And that's not all:
One group of researchers, however, seems to be suggesting that prenatal dex also might prevent affected girls from turning out to be homosexual or bisexual.Further, these women might have a disproportionate and "abnormal" interest in "men's occupations and games." The authors of this piece note the irony of "one of the first women pediatric endocrinologists and a member of the National Academy of Sciences constructing women who go into 'men's' fields as 'abnormal'," and conclude the article thus:
...They specifically point to reasons to believe that it is prenatal androgens that have an impact on the development of sexual orientation. The authors write, "Most women were heterosexual, but the rates of bisexual and homosexual orientation were increased above controls ... and correlated with the degree of prenatal androgenization."
...And it isn't just that many women with CAH have a lower interest, compared to other women, in having sex with men. In another paper entitled "What Causes Low Rates of Child-Bearing in Congenital Adrenal Hyperplasia?" Meyer-Bahlburg writes that "CAH women as a group have a lower interest than controls in getting married and performing the traditional child-care/housewife role. As children, they show an unusually low interest in engaging in maternal play with baby dolls, and their interest in caring for infants, the frequency of daydreams or fantasies of pregnancy and motherhood, or the expressed wish of experiencing pregnancy and having children of their own appear to be relatively low in all age groups."

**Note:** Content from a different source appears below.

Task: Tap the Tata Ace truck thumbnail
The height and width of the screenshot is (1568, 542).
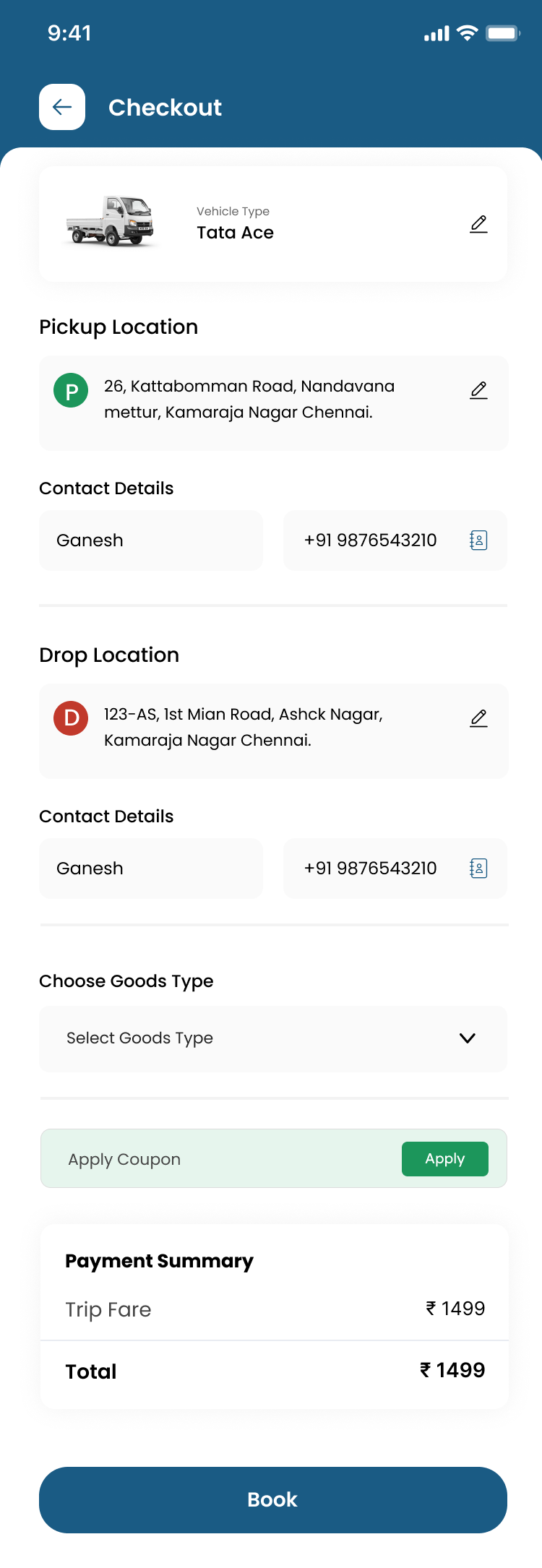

In the same article, Meyer-Bahlburg suggests that treatments with prenatal dexamethasone might cause these girls' behavior to be closer to the expectation of heterosexual norms: "Long term follow-up studies of the behavioral outcome will show whether dexamethasone treatment also prevents the effects of prenatal androgens on brain and behavior."
Needless to say, we do not think it reasonable or just to use medicine to try to prevent homosexual and bisexual orientations. Nor do we think it reasonable to use medicine to prevent uppity women, like the sort who might raise just these kinds of alarms. Consider that our declaration of our conflict of interest.Suffice it to say, for my part, I share their contempt.
A couple of brief notes:
1. I feel obliged to point out that there's no objective reason to solve the "problem(s)" of atypical genitals, bi- or homosexuality, women who are single and/or childless by choice, or in some other way deviate from the kyriarchal narratives of what "normal womanhood" should look like. It is because of our rigid heteronormative gender binary, and the prejudices that arise therefrom, that these things are "problems," but the privileges we confer are arbitrary, based on collective inventions, and they can be changed. It is enormously frustrating when scientists treat natural variation as a problem to be solved, and necessarily deny humans' capacity for ideological adaptation in order to sustain that pretense.
2. Similarly frustrating is the discordance in which Alice Dreger could be so right on calling out this shit, and yet so wrong in defending J. Michael Bailey's transsexual dichotomy theories as merely saying "unpopular things." (Autumn's got more in her archives.) That's not really here nor there in terms of the particular piece being discussed, but it's certainly a failure that needs to be acknowledged in this space.